Jacquemain Shabani, VPM Ministre de l'intérieur
À l’Assemblée nationale de la RDC, le vice-Premier ministre en charge de l’Intérieur, Jacquemain Shabani, a échappé de justesse à une motion de défiance qui menaçait son maintien au gouvernement. Une issue inattendue, provoquée non pas par un vote de fond, mais par un coup de théâtre procédural.
Une motion stoppée avant même le débat
Tout s’est joué autour d’une motion incidente introduite par le député national Garry Sakata.

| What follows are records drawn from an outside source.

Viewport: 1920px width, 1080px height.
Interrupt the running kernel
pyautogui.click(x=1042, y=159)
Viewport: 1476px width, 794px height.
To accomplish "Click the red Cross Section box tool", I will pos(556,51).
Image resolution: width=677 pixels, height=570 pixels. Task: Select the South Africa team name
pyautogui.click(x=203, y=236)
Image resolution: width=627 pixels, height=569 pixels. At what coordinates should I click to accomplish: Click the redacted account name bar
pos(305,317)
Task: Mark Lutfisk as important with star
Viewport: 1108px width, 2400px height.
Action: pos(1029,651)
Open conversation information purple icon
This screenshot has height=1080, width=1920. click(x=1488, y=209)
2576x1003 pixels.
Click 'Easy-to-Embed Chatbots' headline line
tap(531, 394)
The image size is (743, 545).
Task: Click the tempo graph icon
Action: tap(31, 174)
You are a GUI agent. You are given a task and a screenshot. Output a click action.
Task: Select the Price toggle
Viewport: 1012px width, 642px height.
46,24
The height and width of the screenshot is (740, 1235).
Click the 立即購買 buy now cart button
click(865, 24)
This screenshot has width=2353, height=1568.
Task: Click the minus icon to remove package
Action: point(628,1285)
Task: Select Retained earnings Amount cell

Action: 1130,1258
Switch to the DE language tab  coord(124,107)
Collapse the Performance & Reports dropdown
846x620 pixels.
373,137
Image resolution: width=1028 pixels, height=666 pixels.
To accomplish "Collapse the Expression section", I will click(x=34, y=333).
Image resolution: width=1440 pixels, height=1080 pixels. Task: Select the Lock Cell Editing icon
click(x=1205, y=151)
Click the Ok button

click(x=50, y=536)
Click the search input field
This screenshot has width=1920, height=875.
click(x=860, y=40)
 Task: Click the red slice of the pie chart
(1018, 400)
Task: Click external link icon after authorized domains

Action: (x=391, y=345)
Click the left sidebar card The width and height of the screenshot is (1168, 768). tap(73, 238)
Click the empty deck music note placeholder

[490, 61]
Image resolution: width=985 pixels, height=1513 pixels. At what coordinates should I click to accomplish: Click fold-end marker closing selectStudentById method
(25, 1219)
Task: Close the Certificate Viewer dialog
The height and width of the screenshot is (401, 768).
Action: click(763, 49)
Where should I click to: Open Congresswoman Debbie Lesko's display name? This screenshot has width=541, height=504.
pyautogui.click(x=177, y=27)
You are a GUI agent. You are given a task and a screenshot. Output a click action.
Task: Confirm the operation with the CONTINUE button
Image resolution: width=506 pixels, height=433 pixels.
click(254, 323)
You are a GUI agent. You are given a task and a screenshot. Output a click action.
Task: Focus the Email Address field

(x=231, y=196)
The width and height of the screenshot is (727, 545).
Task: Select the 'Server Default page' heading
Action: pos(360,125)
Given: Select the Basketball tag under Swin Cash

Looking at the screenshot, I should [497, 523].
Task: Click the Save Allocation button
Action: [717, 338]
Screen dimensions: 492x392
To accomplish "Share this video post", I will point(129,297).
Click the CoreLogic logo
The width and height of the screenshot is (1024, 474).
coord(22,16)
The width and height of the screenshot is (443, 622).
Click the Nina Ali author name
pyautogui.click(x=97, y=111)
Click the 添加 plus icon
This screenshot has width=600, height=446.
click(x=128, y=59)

Celui-ci a remis en cause la validité de plusieurs signatures apposées sur la motion initiée par Laddy Yangotikala.
Selon lui, certaines signatures seraient inexistantes, attribuées à des non-députés, ou carrément contestées par leurs supposés auteurs.
Résultat : le seuil légal de 50 signatures n’était plus atteint. La motion a donc été déclarée irrecevable, sans débat ni vote.
Une victoire politique, mais un malaise persistant
Ce rejet constitue une bouffée d’oxygène pour la majorité présidentielle, qui a fait bloc pour protéger un pilier du gouvernement. Mais derrière cette victoire procédurale, les tensions restent vives.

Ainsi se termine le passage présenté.